The Restatement of Contracts on the existence of a contract where a written memorial is contemplated provides:
Manifestations of assent that are in themselves sufficient to conclude a contract will not be prevented from so operating by the fact that the parties also manifest an intention to prepare and adopt a written memorial thereof; but the circumstances may show that the agreements are preliminary negotiations.
Restatement (Second) of Contracts § 27 (1981) (emphasis added); see also DeBry, 583 P.2d at 1186. Comment c to section 27 states:
Among the circumstances which may be helpful in determining whether a contract has been concluded are the following: the extent to which express agreement has been reached on all the terms to be included, whether the contract is of a type usually put in writing, whether it needs a formal writing for its full expression, whether it has few or many details, whether the amount involved is large or small, whether it is a common or unusual contract, whether a standard form of contract is widely used in similar transactions, and whether either party takes any action in preparation for performance during the negotiations. Such circumstances may be shown by oral testimony or by correspondence or other preliminary or partially complete writings.

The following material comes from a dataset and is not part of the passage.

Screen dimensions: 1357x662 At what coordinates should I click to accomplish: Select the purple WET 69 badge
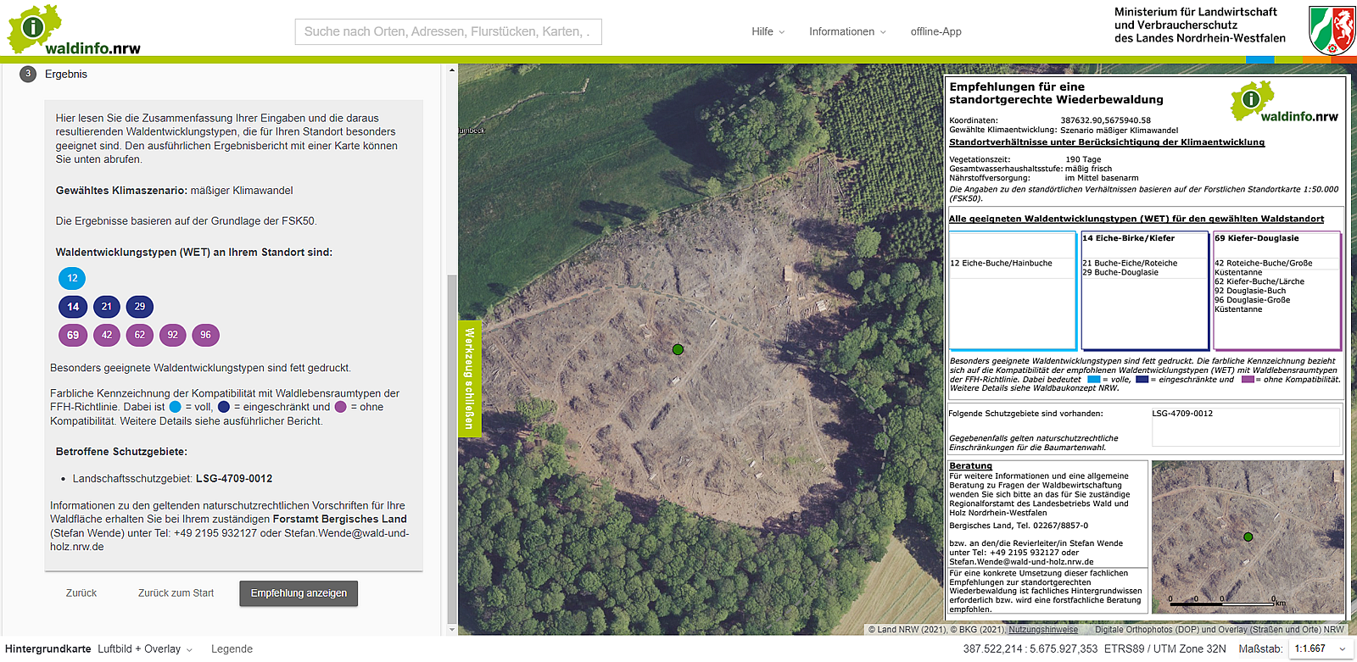point(73,335)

Restatement (Second) of Contracts § 27 cmt. c (1981). The correspondence between the parties demonstrates that the parties were still in preliminary negotiations.
Most notably, the parties had not come to an agreement on the essential terms of the contract. First, there was an apparent misunderstanding as to the substance of the agreement, i.e., the so-called "rack rate formula." Sackler's letter of June 17 demanded that Savin pay her one-half of the estimated owner usage value. Consistent with Sackler's demand, Savin proposed that he be charged ninety percent of the rack rate, apparently understanding that he would be compensating the partnership, not Sackler directly. Under Savin's alleged understanding, Sackler would receive one-half of ninety percent of the rack rate, a proposal entirely consistent with Sackler's June 17 demand. Subsequent to this correspondence, Sackler began setting out a different formula. Her October 18 letter stated that the ninety percent rack rate would be deducted from Savin's rental income and added to her rental income. Her calculations in the letters of December 10 and January 13 further demonstrate this new formula. Because neither party pointed out this radical change in "understanding," we find it difficult to conclude that there was any such understanding. Sackler has failed to convince us that there was a meeting of the minds as to the general formula the parties would use in a settlement agreement.
Sackler also argues that Savin's verified pleadings demonstrate that he agreed to pay her directly. We find this argument without merit. In his answer and verified counterclaim, Savin merely reiterates what Sackler agreed to in her letters. Such a recitation of Sackler's communications is in no way an admission that Savin agreed to these terms.
The parties' correspondence demonstrates that they did not reach a meeting of the minds as to the essential terms of a settlement agreement. Sackler as the plaintiff has the burden of showing that an offer and acceptance were more probable than not. See R.J. Daum Constr. Co. v. Child, 122 Utah 194, 247 P.2d 817, 821 (1952). Sackler has failed to convince us that the parties proceeded beyond preliminary negotiations for a settlement agreement.
Accordingly, we affirm the trial court's denial of Sackler's motion for summary enforcement. The case is remanded for trial.
ZIMMERMAN, C.J., STEWART, Associate C.J., and HOWE and RUSSON, JJ., concur.